Copy out all the entries shown below, exactly as they appear.

(Saved entries)
*** Begin section ***

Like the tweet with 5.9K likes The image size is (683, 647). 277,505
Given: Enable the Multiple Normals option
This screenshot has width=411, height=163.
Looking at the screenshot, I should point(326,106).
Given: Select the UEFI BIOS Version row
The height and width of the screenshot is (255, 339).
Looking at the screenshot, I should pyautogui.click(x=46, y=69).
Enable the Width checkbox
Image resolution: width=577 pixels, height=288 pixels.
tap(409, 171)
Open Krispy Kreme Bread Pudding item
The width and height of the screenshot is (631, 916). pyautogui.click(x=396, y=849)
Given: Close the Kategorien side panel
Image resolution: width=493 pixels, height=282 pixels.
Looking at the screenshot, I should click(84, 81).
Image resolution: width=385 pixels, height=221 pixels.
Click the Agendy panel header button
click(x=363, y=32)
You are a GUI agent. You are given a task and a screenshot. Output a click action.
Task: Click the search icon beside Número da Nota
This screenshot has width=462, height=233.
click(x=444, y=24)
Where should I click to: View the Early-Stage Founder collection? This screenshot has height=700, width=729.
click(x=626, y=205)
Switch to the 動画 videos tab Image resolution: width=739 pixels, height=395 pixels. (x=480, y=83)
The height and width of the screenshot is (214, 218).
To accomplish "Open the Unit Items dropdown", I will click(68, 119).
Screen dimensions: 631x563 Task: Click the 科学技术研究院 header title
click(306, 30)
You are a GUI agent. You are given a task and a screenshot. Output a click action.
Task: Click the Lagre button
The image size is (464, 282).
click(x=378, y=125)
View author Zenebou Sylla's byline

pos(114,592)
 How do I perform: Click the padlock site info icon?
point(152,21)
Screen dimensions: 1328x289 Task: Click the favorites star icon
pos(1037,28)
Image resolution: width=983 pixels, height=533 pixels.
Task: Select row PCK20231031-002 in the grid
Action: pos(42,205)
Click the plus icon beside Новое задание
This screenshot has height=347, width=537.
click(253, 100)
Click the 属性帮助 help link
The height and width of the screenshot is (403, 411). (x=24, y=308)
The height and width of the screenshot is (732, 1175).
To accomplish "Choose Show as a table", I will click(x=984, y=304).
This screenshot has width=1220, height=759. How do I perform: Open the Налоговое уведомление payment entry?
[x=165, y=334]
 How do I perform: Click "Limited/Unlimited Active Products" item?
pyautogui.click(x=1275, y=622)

*** End section ***

Answer section
Like the tweet with 5.9K likes The image size is (683, 647). 277,505
Given: Enable the Multiple Normals option
This screenshot has width=411, height=163.
Looking at the screenshot, I should point(326,106).
Given: Select the UEFI BIOS Version row
The height and width of the screenshot is (255, 339).
Looking at the screenshot, I should pyautogui.click(x=46, y=69).
Enable the Width checkbox
Image resolution: width=577 pixels, height=288 pixels.
tap(409, 171)
Open Krispy Kreme Bread Pudding item
The width and height of the screenshot is (631, 916). pyautogui.click(x=396, y=849)
Given: Close the Kategorien side panel
Image resolution: width=493 pixels, height=282 pixels.
Looking at the screenshot, I should click(84, 81).
Image resolution: width=385 pixels, height=221 pixels.
Click the Agendy panel header button
click(x=363, y=32)
You are a GUI agent. You are given a task and a screenshot. Output a click action.
Task: Click the search icon beside Número da Nota
This screenshot has width=462, height=233.
click(x=444, y=24)
Where should I click to: View the Early-Stage Founder collection? This screenshot has height=700, width=729.
click(x=626, y=205)
Switch to the 動画 videos tab Image resolution: width=739 pixels, height=395 pixels. (x=480, y=83)
The height and width of the screenshot is (214, 218).
To accomplish "Open the Unit Items dropdown", I will click(68, 119).
Screen dimensions: 631x563 Task: Click the 科学技术研究院 header title
click(306, 30)
You are a GUI agent. You are given a task and a screenshot. Output a click action.
Task: Click the Lagre button
The image size is (464, 282).
click(x=378, y=125)
View author Zenebou Sylla's byline

pos(114,592)
 How do I perform: Click the padlock site info icon?
point(152,21)
Screen dimensions: 1328x289 Task: Click the favorites star icon
pos(1037,28)
Image resolution: width=983 pixels, height=533 pixels.
Task: Select row PCK20231031-002 in the grid
Action: pos(42,205)
Click the plus icon beside Новое задание
This screenshot has height=347, width=537.
click(253, 100)
Click the 属性帮助 help link
The height and width of the screenshot is (403, 411). (x=24, y=308)
The height and width of the screenshot is (732, 1175).
To accomplish "Choose Show as a table", I will click(x=984, y=304).
This screenshot has width=1220, height=759. How do I perform: Open the Налоговое уведомление payment entry?
[x=165, y=334]
 How do I perform: Click "Limited/Unlimited Active Products" item?
pyautogui.click(x=1275, y=622)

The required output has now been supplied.